Dans les débats actuels en anthropologie sociale comme dans les études muséologiques, on voit émerger des analyses critiques sur l'histoire et le rôle actuel des musées ethnographiques. Il existe des doutes au sujet de la capacité des musées ethnographiques à surmonter leur héritage colonial datant de la période de leur établissement et des décennies suivantes. Ainsi, la majorité de leurs collections ne représentent pas seulement les cultures matérielles des régions étrangères mais elles sont aussi l'expression des idéologies locales ainsi que des pratiques et inégalités coloniales. L'héritage du colonialisme, le racisme et l'émergence du capitalisme global sont profondément enracinés dans les structures et les fonctions des collections. Par ailleurs, la prétention de représenter ‘'les Autres'', les peuples des périphéries dont les cultures sont conservées et montrées au centre, en Europe et Amérique du Nord, révèlent avec acuité l'asymétrie des relations entre ces institutions et les régions de provenance de leurs collections. Le souci de présenter les cultures de manière objective et encyclopédique en présentant leur culture matérielle dans des vitrines a manifestement failli au regard de la compréhension du monde d'aujourd'hui.
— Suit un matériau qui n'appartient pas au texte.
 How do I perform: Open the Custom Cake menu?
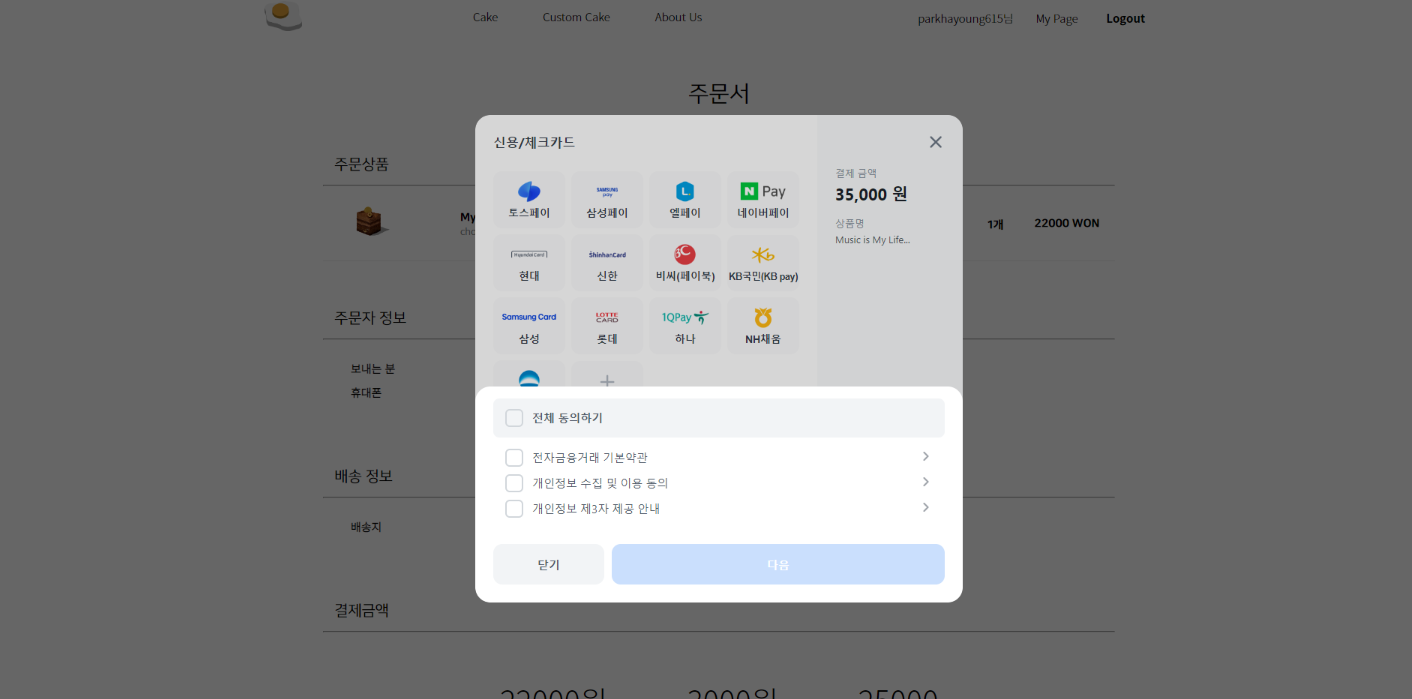click(x=576, y=17)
Cependant en Europe un nouveau questionnement a surgi lors des préparations de l'ouverture du musée du quai Branly à Paris, du nouveau musée royal d'Afrique centrale à Tervuren et de l'Humboldt Forum à Berlin, impliquant des experts africains de musées. L'exigeance d'impliquer les professionnels et chercheurs africains est incontesté dans ce contexte afin d'embarquer les musées en Afrique dans le champ de l'exploration. Bien qu'il ait eu de nombreux programmes de coopération entre musées africains et européens, seuls quelques-uns peuvent se montrer à la hauteur des critiques postcoloniales. Soit ces programmes de coopération sont quasiment unidirectionnels, en présentant des expositions préconçues en Europe pour les musées africains ou visant à renforcer les capacités de ceux–ci dans des domaines comme la conservation, la restauration ou le montage d'exposition, ce faisant dans une perspective de développement. D'autres sont mis en œuvre uniquement sous forme de consultation dans le cadre d'échanges d'expérience avec des muséologues «afripolitains» en Europe. Seulement peu de collaborations se préoccupent de la mise en œuvre d'un projet conjoint basé sur des attentes locales et des objectifs et besoins de toutes les parties prenantes.
Le présent atelier s'intéressera aux questions suivantes: Quels sont les conditions et impacts de la coopération entre les musées en Afrique et en Europe aujourd'hui? Comment la coopération Nord-Sud influence-t-elle le futur du musée ethnographique en Afrique et en Europe ? Comment nous collectons, interprétons et communiquons la culture matérielle au 21ème siècle ? Existe-t-il des récits partagés sur les musées et comment sont-ils produits? Comment l'urbain se traduit-il dans le travail muséal, dans les expositions et l'interaction avec le public?